Chattanooga has sorely missed the Urban Design Studio. As an arm of River City Co., the studio's architects for years helped shape the environment for the city's downtown renaissance. They envisioned how the core downtown area could be restored and enhanced, and how plans for its new and rehabbed buildings, parks, blocks, streetscapes and, yes, new downtown residents, could come together with a sense of vibrant, cohesive redevelopment and architectural unity.
That valuable urban planning function withered after the studio was abruptly dismantled by Mayor Ron Littlefield shortly after he took office. Fortunately, the design studio's seed work -- and the obvious gaps that yet remain in downtown's urban redevelopment -- are set to get fresh attention.
The vehicle for the initiative is the River City Co.'s new Urban Design Challenge, a year-long contest in which six volunteer design teams have been selected to create a vision and redevelopment plan for six major downtown sites that clearly need such attention.
As the Challenge was announced Wednesday, each team was assigned to create a redevelopment plan for one of the six specific challenge sites. Their work will be unveiled in stages over the coming year, with one plan presented and discussed every two months in a public meeting.
The sites to be addressed are the 700 block of Market Street, the Civic Forum site at 11th and Market Streets, Patten Parkway, the 4th Street corridor from Chestnut Street to Georgia Avenue, the Vine Street corridor from Georgia Avenue to UTC, and Main Street between Broad and Chestnut Streets. Each site is critical to the core downtown and rich in opportunity, but clearly in need of visionary work.
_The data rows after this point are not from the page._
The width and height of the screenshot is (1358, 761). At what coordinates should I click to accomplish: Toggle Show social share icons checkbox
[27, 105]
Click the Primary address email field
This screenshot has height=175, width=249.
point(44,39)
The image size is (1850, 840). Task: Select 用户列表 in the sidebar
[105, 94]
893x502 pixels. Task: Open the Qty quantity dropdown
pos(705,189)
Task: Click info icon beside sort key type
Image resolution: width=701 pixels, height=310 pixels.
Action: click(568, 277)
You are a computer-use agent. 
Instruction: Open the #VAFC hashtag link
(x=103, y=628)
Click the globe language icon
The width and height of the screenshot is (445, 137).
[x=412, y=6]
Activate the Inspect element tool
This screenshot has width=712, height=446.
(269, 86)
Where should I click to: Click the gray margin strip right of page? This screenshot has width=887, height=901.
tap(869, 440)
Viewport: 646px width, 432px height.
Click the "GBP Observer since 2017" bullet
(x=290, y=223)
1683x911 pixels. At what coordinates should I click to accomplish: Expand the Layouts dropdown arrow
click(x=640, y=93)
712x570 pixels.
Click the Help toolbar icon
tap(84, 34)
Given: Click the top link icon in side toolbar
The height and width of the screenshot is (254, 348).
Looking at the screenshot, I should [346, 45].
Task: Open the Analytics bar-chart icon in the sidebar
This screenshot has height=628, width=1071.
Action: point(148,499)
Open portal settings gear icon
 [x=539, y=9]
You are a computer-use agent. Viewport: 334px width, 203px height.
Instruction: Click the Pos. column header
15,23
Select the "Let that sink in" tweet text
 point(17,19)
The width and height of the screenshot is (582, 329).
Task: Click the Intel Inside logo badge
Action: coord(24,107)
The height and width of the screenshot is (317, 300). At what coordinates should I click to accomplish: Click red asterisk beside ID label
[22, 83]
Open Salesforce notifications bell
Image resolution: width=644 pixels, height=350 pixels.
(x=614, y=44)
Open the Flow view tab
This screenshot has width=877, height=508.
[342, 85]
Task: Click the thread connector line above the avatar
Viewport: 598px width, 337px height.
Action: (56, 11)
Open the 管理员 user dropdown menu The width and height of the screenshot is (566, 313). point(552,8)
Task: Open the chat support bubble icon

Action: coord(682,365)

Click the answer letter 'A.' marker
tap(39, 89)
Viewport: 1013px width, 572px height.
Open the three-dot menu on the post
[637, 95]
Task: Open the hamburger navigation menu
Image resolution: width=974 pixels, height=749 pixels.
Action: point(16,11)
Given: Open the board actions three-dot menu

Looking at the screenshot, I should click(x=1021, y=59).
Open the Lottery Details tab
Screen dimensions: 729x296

The first plan to be discussed, in September, will cover the vacant east side of the 700 block of Market Street, downtown's most prominent eyesore. Redevelopment plans for the vacant land have faltered for more than a decade. Since Trey Stanley's proposed Mayfair-on-Market plan tanked three years ago, RiverCity has been trying to recover title to the vacant property. Until its lawsuit is settled and the city recovers and develops the land, there will be an unbridgeable hole between the waterfront and Main Street.
Barriers to redevelopment of the other sites are less contentious, but still formidable in the current investment climate. Redevelopment plans built on exciting vision and innovative design, however, should foster fresh interest in investment as the economy recovers and as downtown's urban revival and housing opportunities go forward.
There is good reason to believe in the latter. A Challenge kickoff address by Alex Krieger, one of the nation's most prominent urban planners and designers, offered convincing insight into why Americans are increasingly abandoning suburbs and returning to well-designed urban environments and city life, and the personal and societal benefits of that shift.
America's changing demographics -- families with fewer children and couples with longer empty-nest years -- has a lot to do with the shift. Among other factors are the revival of interesting cities, proximity and convenient access to expanding urban amenities and social interaction, and weariness with costly and time-consuming commuting.
To capitalize on the urban trend, however, cities must provide more than jobs. Krieger's list of principle ingredients for successful urban centers include easy and safe amenities and activities, affordable housing, convenient mixed-use environments and mobility, investments in public spaces and culture, pedestrian-friendly transit, green environments and ample recreation.
Chattanooga already offers much of that, and interest in downtown living and nearby housing reflects the city's expanding urban appeal. But continuous improvement is necessary. Redevelopment plans to be produced by the six teams competing for top honors in River City's Urban Design Challenge should greatly enhance the city's revival.